To recall our primary question: WAS MADRID CENTRAL EFFICIENT AS EXPECTED? The answer is YES!
Regarding both air quality and traffic data, we show that Madrid Central was efficient. The NO2 concentration decreased by 18.6%, and it decreases especially after the enforcement of fines for drivers. This way, Madrid ended below the European standard of NO2 as required. Traffic also decreased during the implementation period of Madrid Central, and it even gets below the traffic that is observed outside the low-emission area. Nevertheless, based on the correlation matrices we computed, air quality and traffic don't seem very correlated. Even though they are positively correlated, the correlation coefficients are lower than expected intuitively. A part of the explanation may rely on the fact that air pollution depends on many more factors than traffic: it is related to urban life, surrounding buildings, weather or people behaviors for instance.
Finally, as you know, Madrid Central regulation has been lifted due to a political reversal... We show in our study that allowing cars back in the city center lead to a return to the original pollution situation. The current Council of Madrid is in transition to apply their new environmental plan called MADRID 360.
MADRID 360 is a much more ambitious measure, but with a long-term staging, and far less restrictive than Madrid Central. It allows more vehicles inside the city center, has more parking spots, etc. It will increase the area of considered limitations zone year by year, in an attempt to reduce the traffic further, and hopefully it will.
As a summary, MADRID 360 has fewer restrictions on vehicles, but covers a much greater area.
Stay tuned, and let's hope this new plan will be effective enough, for the sake of the health of our dear Earth!
Our data story is presented as a Partitioned Poster, by including as many user interactions as possible.
Referring to Segel and Heer concepts, we use a mixture of author-driven and reader-driven stories.
Indeed, we provide a "linear ordering of scenes" and we have "heavy messaging" over the webpage to explain our findings, which relates to author-driven stories. Nonetheless, we offer the possibility of free navigation to the user, and each visualisation allows "free interactivy" to the user, which makes our story more user-driven.

[Definition] Visual structuring refers to "mechanisms that communicate the overall structure of the narrative to the viewer and allow him to identify his position within the larger organization of the visualization" (Segel and Heer).
[Our application] We use Consistent Visual Platform, as we are telling our story through a webpage that induces an implicit hierarchy of the presented sections by following the reading direction.

[Definition] Highlighting refers to "visual mechanisms that help direct the viewer’s attention to particular elements in the display" (Segel and Heer).
[Our application] We use Feature Distinction as we divide our story into different sections that are clearly separated (different background colors, distinguishable title...).

→ Provided information
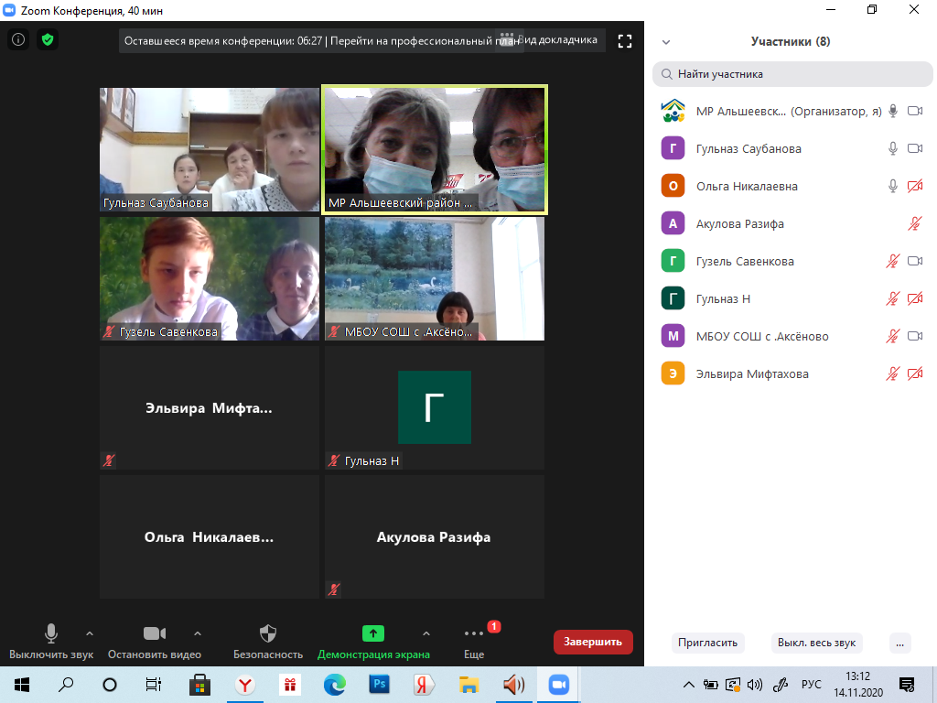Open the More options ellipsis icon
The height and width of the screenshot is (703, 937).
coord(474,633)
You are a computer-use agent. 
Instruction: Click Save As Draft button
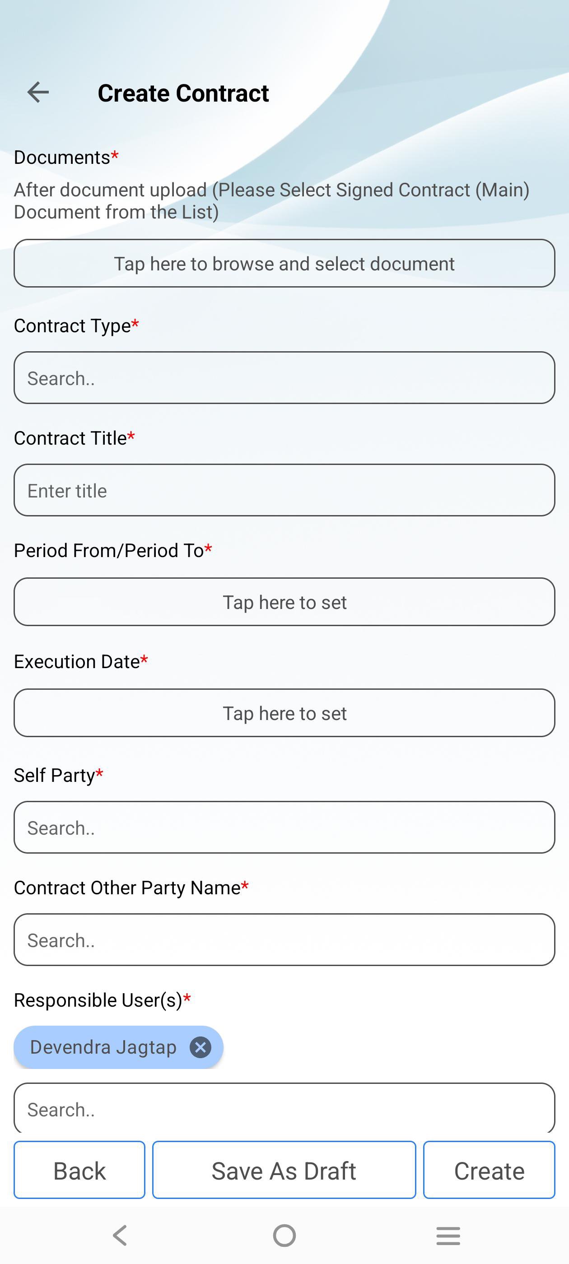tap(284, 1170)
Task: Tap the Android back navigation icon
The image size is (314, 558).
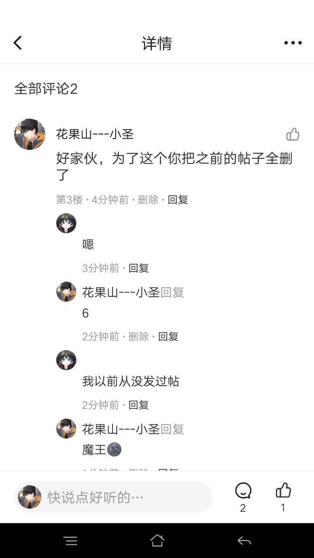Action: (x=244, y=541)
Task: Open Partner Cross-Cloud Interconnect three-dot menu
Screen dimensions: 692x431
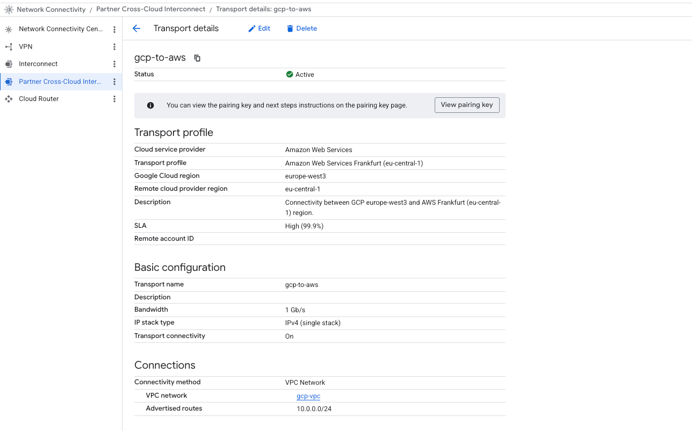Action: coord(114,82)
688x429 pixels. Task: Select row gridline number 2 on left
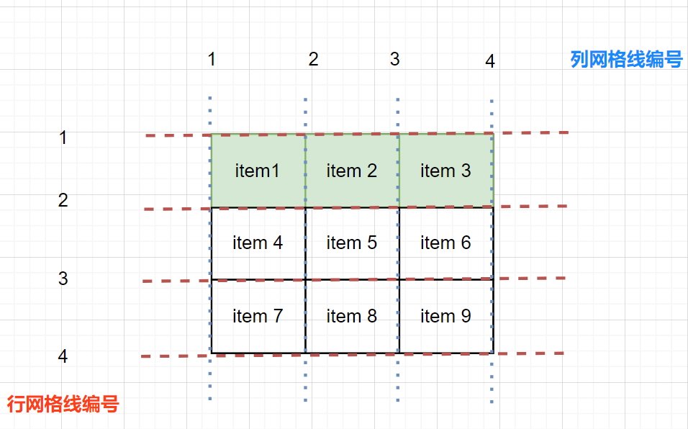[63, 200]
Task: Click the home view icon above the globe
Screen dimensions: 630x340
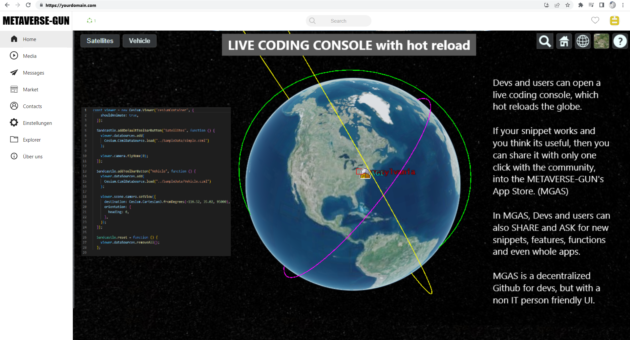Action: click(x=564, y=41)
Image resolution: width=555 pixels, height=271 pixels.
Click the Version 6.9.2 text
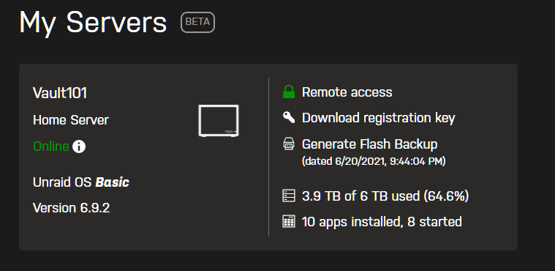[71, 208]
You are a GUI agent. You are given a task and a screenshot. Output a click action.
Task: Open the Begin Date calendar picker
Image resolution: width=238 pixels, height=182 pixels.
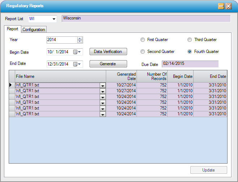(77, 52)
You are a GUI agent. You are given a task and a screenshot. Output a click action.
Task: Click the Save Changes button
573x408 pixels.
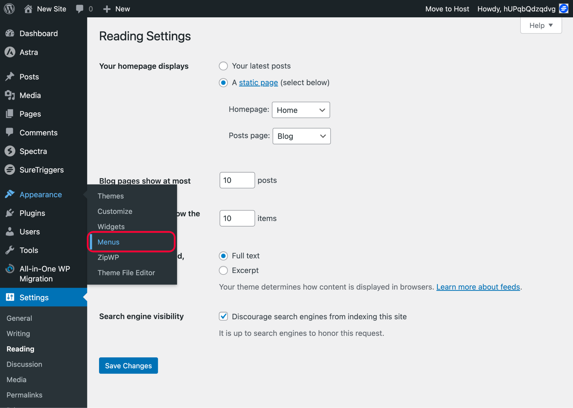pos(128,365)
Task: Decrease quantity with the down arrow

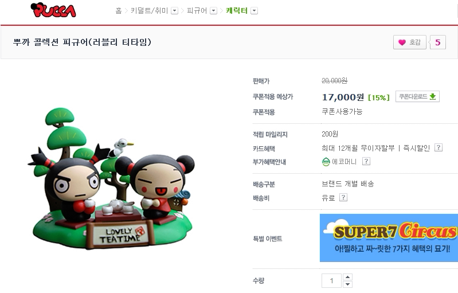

→ Exercise objective
Continue the write-up on the Madrid Central data story, starting right after its last sentence.

→ Solved problem
[Definition] Transition guidance concerns "techniques for moving within or between visual scenes without disorienting the viewer" (Segel and Heer).
[Our application] We use Object Continuity, as we follow the same template design for all of our sections: colors follow the same global theme and we use the same range of fonts. This way, the user can understand that he/she is jumping to another section, without getting lost.
[Definition] Ordering refers to "the ways of arranging the path viewers take through the visualization" (Segel and Heer).
[Our application] We use User Directed Path, since "the user must select a path among multiple alternatives" to navigate in our poster. Despite the implicit user reading direction, the user is free to jump around and consult the section he/she wants, thank to the table of clickable contents. Additionally, as we have multiple tabs for some of our visualizations, the user is not requiered to follow any specific order among those tabs.

[Definition] Interactivity refers to "the different ways a user can manipulate the visualization" (Segel and Heer).
[Our application] We use both Hover Highlighting/Details and Filtering/Selection/Search, as we allow hovering in our plots to display additional information that the user may be interested in. We also allow in most of the plots a filtering and selection method to only show what may be relevant on a given moment via clickable legends items. Furthermore, one of the interactive maps also uses Navigation Buttons to navigate over months in the plot.

[Definition] Messaging refers to "the ways a visualization communicates observations and commentary to the viewer" (Segel and Heer).
[Our application] We use Captions/Headlines in all our plots, to make clear to the user what is she/he looking at. For each section, we use Introductory Text, to provide a context to the user, and Summary/Synthesis for each of plots to give our interpretation of the results.

For our story, we decide on separating the different parts using sections.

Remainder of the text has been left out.